Category Archives: Wetlands of Southern Spain

Wading birds – an outing to Brazo del Este, Seville

14th May 2011

This outing was arranged by the Gibraltar Ornithological and Natural History Society. We have visited this site in the plains of Seville in the two years previous to this one, on 14th May 2009 and 15th May 2010, which is interesting for noting consistencies and changes in this very dynamic landscape.

The outing requires an early start from the Gibraltar/Spain border, meeting at 6am, then setting off on a journey that takes around two and a half hours if you drive directly there, or more like three if you stop for a breakfast break, as we do. It is a long drive, but easy going via the scenic dual carriageway from Los Barrios to Jerez de la Frontera, and then continuing towards Seville on the AP5. At this time of the morning there is very little traffic, but the new speed limit of 110 kph added a few minutes to our journey today – of course we kept to it – Jill set cruise control!

= Material provided =

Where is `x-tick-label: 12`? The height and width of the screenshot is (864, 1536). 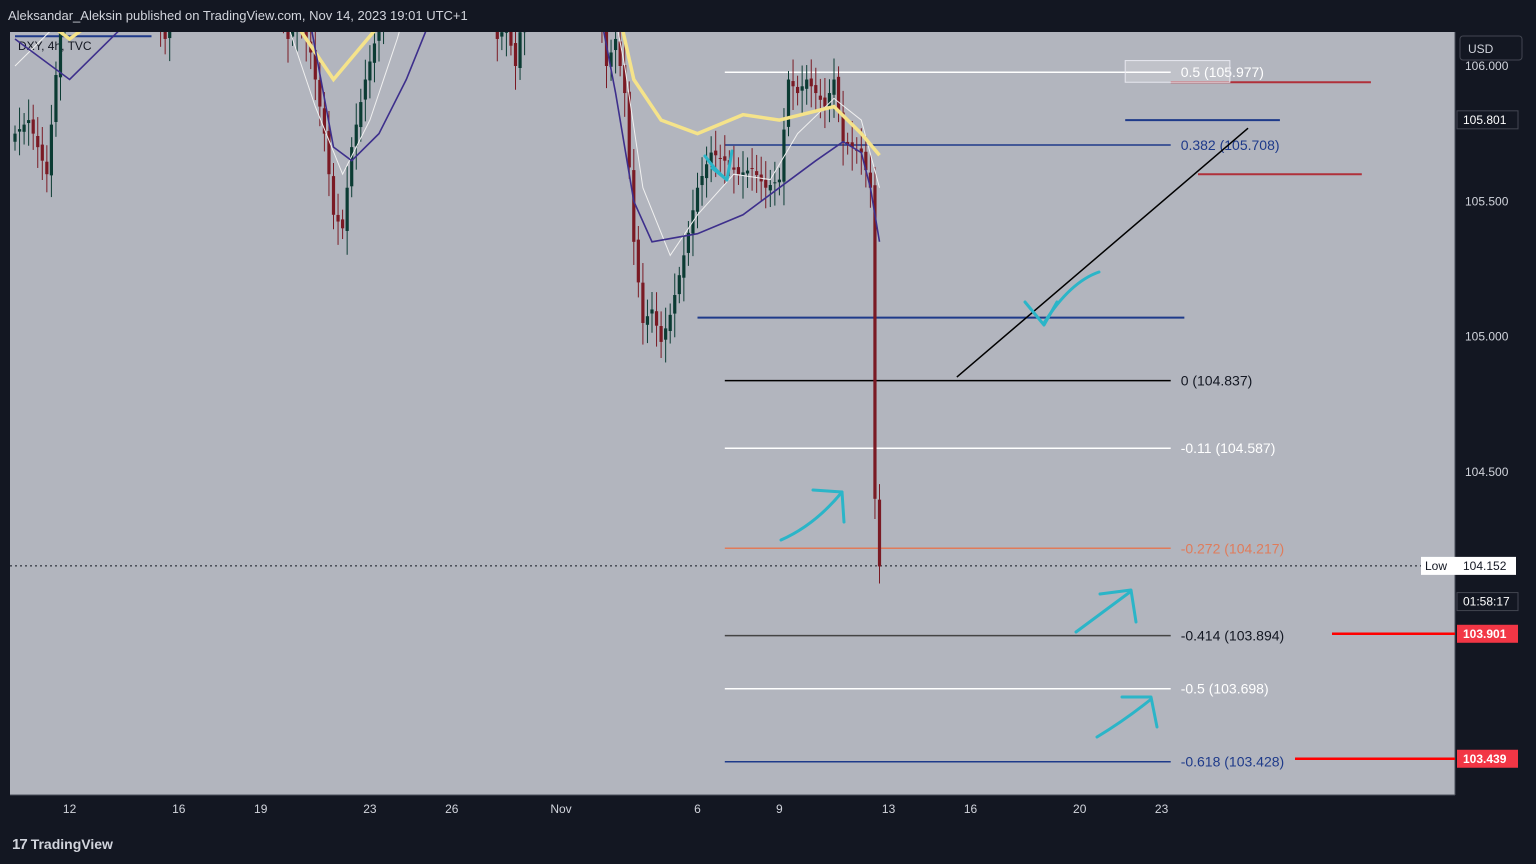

= Assignment =
For each statement, say yes or no on whether it agrees with the Brazo del Este outing text, and quote the deciding words. (a) The group met at 6am. (b) The group drove straight to the site without a stop. (c) The site was visited on 15th May 2009.

= Solution to this problem =
(a) Yes: "meeting at 6am"
(b) No: "or more like three if you stop for a breakfast break, as we do"
(c) No: "on 14th May 2009 and 15th May 2010"